Why You Need Medical Help For Alcohol Withdrawal Symptoms
Most people who give up alcohol suddenly end up experiencing mild to moderate alcohol withdrawal symptoms as a result of the body reacting to the sudden withdrawal of something that it was used to or dependent on. The term alcohol withdrawal syndrome is used for describing the whole group of symptoms that occur as a result of sudden withdrawal from alcohol after a prolonged period of consumption.
Almost everybody who stops drinking after a long period of alcohol consumption or those who are heavy or frequent drinkers of alcohol will experience some or the entire varied group of alcohol withdrawal symptoms.
Alcohol withdrawal symptoms range from the mild and the moderate to the extreme and the severe. Therefore, it is generally advised that you consult a medical practitioner before giving up alcohol all of a sudden. This is because while you might get away with just a few mild and easily controllable symptoms, you might also end up suffering from severe ones, and nobody can predict how exactly an individual's body will react to sudden withdrawal.
In case you are planning to or have already given up alcohol, then you might find yourself experiencing some mild or moderate physical and psychological withdrawal symptoms. Some of the moderate physical alcohol withdrawal symptoms are nausea, vomiting and headache, clammy or sweaty palms, a loss of appetite and sleep, palpitations or an increased heart rate, paleness, enlarged or dilated pupils, involuntary movement of the eyes and eyelids, shaking or shivering hands and excessive sweating.
Apart from these physical symptoms, a person giving up alcohol consumption also experiences a number of mild to moderate mental or psychological symptoms of alcohol withdrawal. Some of the most common alcohol withdrawal symptoms in this regard are states of nervousness or anxiety, mood swings, irritability and emotional volatility, feelings of fatigue, shakiness, depression, an inability to think clearly and cohesively and a series of nightmares or bad dreams.
Most of the alcohol withdrawal symptoms that are mentioned above can be easily treated with outpatient monitoring and medication. However, there are a number of severe withdrawal symptoms that require that the patient is admitted to a health facility and monitored and treated round the clock.
Some of the most common severe alcohol withdrawal symptoms are hallucinations, fevers, convulsions and constant agitation. A very severe symptom, known as delirium tremens is a state where a person keeps getting regular hallucinations and is in a confused state of mind. Some people also suffer from black outs, or periods of memory loss, where they are unable to recall about what happened during a certain period of time, especially when this relates to a drinking episode.

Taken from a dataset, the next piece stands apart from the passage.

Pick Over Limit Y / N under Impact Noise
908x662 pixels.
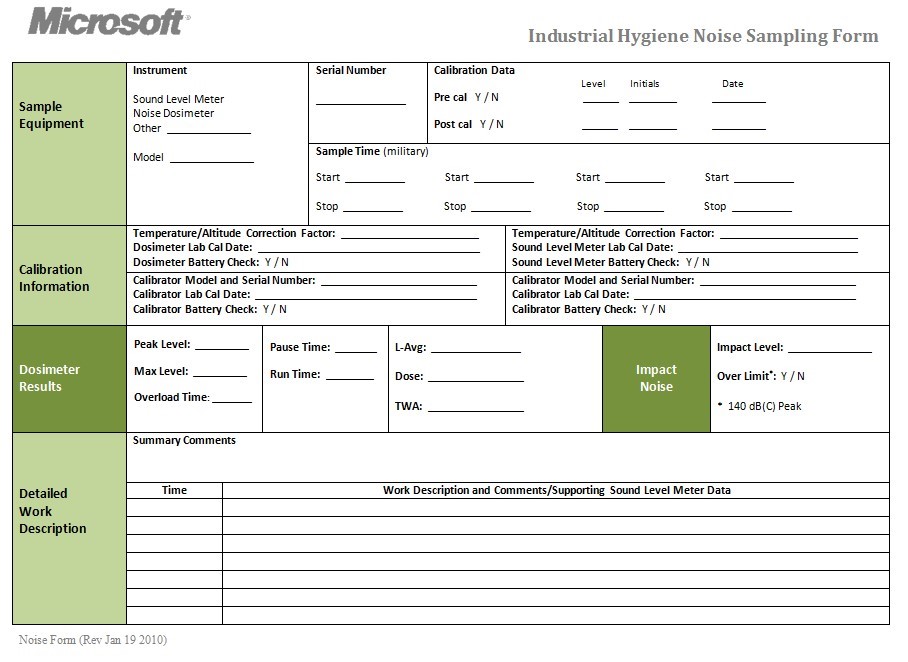coord(792,376)
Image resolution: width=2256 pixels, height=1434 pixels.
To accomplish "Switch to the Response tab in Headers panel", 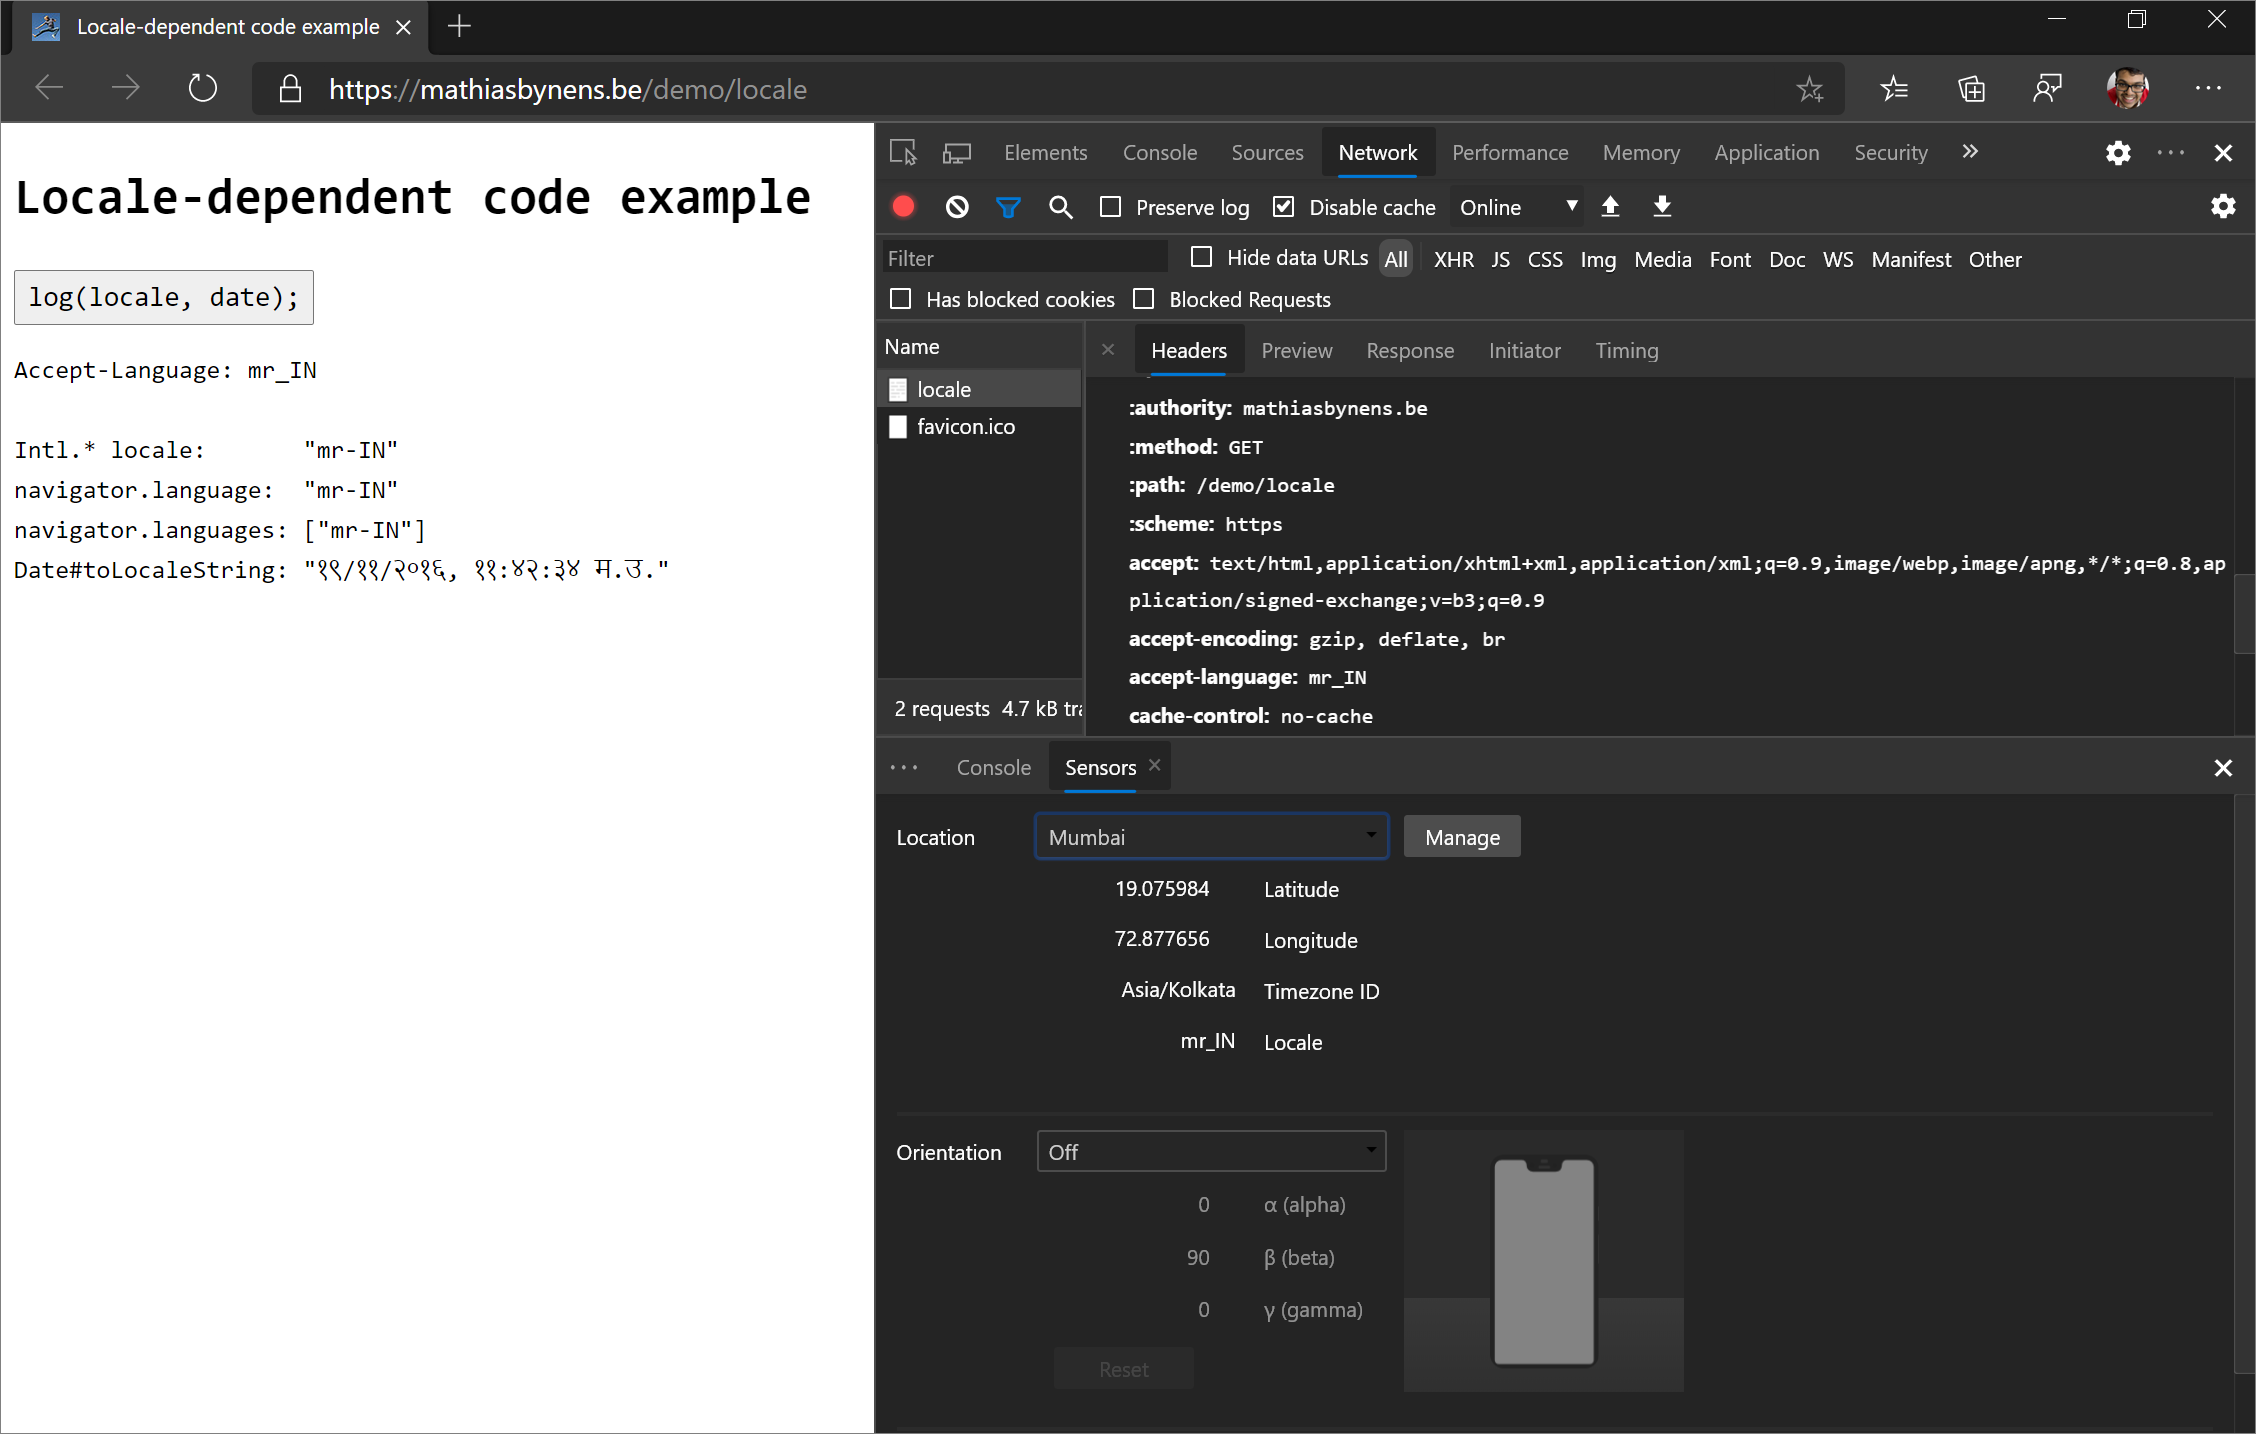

Conclusion: In case you or someone else close to you is experiencing alcohol withdrawal symptoms, then it is advised that you consult a medical practitioner as soon as possible. The practitioner will let you know about the severity of your alcohol withdrawal symptoms, and treat you accordingly. Most probably, you can be treated with some prescribed medication that you can take on your own, but in case the symptoms are severe then you would need to be admitted to a medical facility for treatment.
Most people turn back to alcohol because they cannot bear the withdrawal symptoms; therefore it is imperative that a patient takes medical help with respect to his or her withdrawal symptoms so as not to fall back into the abyss of alcoholism.